**Given passage**
Begin

The traditional methods used in the production of engineering machinery tire treads, such as layer-laying and set-up techniques, often result in poor compaction and limited product diversity. Especially for large-sized tires, these methods require significant manual effort. In contrast, many foreign manufacturers use tread winding machines to wrap the treads efficiently. One well-known example is the ALPHA-R machine from Malangoni in Italy. However, domestic bias tire winding machines still face challenges, such as an inability to wrap around the sidewall, resulting in shape and quality gaps, as well as lower production efficiency.
This paper introduces the tread winding process and quality control of the BTXC-3 engineering machinery tire produced by Chemical Baichuan Automatic Control Co., Ltd. The tread winding process typically involves five main steps: extrusion, conveying, pressing, cooling, and winding. The process and control systems of domestic machines are quite similar, but they still lack the precision and flexibility found in advanced foreign models.
Winding quality is a critical factor in ensuring the final product meets specifications. If the tread mass is too low, the green tire may not fill the mold properly, leading to porosity or even hollow areas after vulcanization. On the other hand, if the mass is too high, it leads to unnecessary waste of time and materials. The BTXC-3 machine can maintain a tread mass error within 2% to 5%, controlled primarily through the upper machine and PLC system.
To adjust parameters, users open the Twister software on the BTXC-3 machine and navigate to "Process Parameter Management." A recipe selection window appears, allowing users to choose or create a new recipe. For security, a password prompt is required before any changes can be made. Once authenticated, the user can access the parameter setting interface.
In this interface, the winding shape can be customized. The shape is defined by the number of winding segments, height, and layers. The outer layer must encompass the inner layer’s limits, and the zero line of thickness corresponds to the carcass's outer diameter. The curve of the outermost layer and the green tire's diameter determine the total volume. When the rubber formulation is stable, the theoretical weight can be calculated based on density.

End

**Material**
Begin

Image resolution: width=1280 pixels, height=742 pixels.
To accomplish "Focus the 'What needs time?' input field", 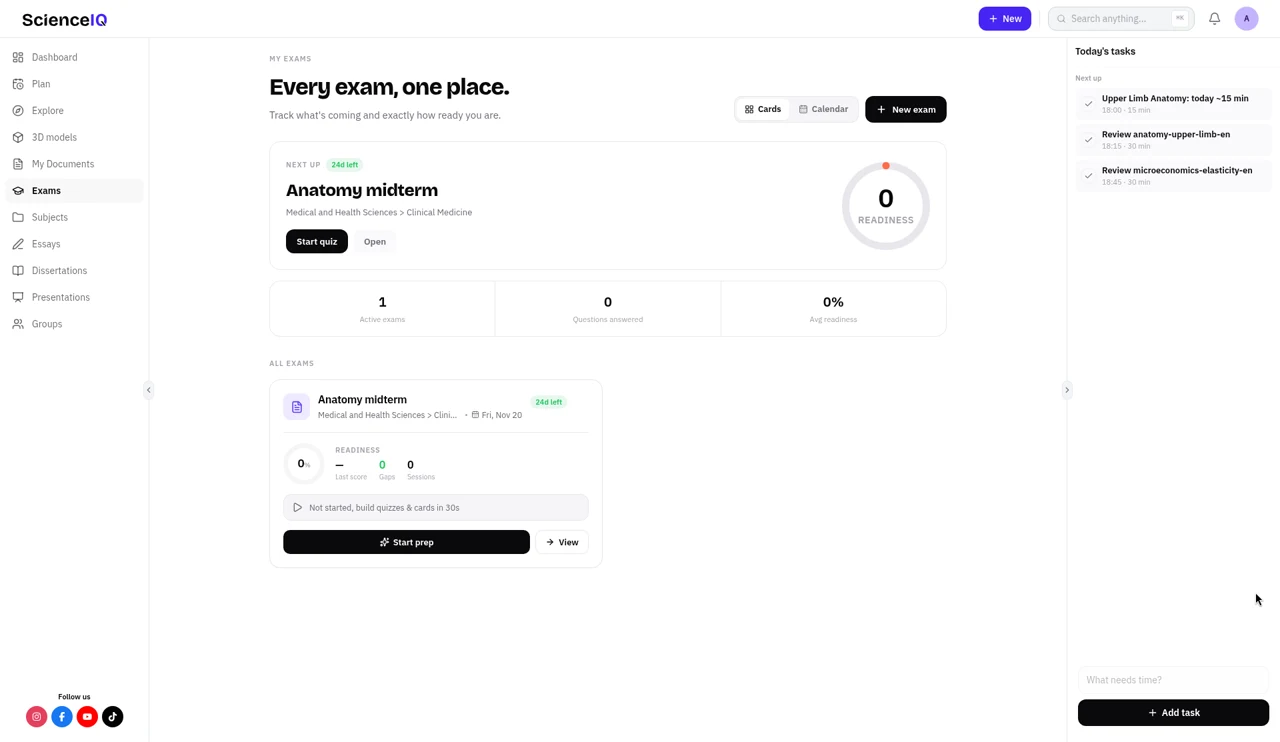I will [x=1173, y=680].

End

**Task list**
A. According to the passage on tire tread winding, within what range does the BTXC-3 machine keep the tread mass error?
B. Continue the passage on tire tread winding, starting right after its final sentence.

**Results in order**
A. Within 2% to 5%.

B.
Users can adjust the curve by clicking on the blue area in the dialog box, entering thickness values, distances, and correction factors. They can add, modify, or delete nodes. Since the curve is symmetrical, only one side needs to be set. For multi-layer winding, the program automatically generates similar curves for subsequent layers. If adjustments are needed, users can manually fine-tune specific points. Compared to the ALPHA-R model, the BTXC-3 offers a more intuitive and user-friendly interface.
Once the shape is set, thickness compensation parameters can be adjusted for fine-tuning. These parameters directly affect the actual thickness, making it easier to correct deviations caused by environmental changes or mechanical wear over time. There is no need to reconfigure the entire process curve.
The PC software also estimates the compound quality based on the winding curve, blank size, and material density. This allows for accurate quality predictions, especially when formulations change.
Accurate measurement of the winding thickness is essential for maintaining quality and shape. The BTXC-3 uses a cylinder, slide ball bearing, and measuring mechanism to calculate thickness. As the tire expands during winding, the slider retreats, and the analog signal is sent to the computer via a high-speed counter. Real-time comparison between the required and measured thickness ensures that the machine adjusts speed accordingly, ensuring consistent quality.
Several key factors influence the accuracy of the winding process:
1. **Measuring Head Cylinder Pressure**: The pressure should not exceed 4.5 MPa to avoid over-compression and ensure accurate feedback.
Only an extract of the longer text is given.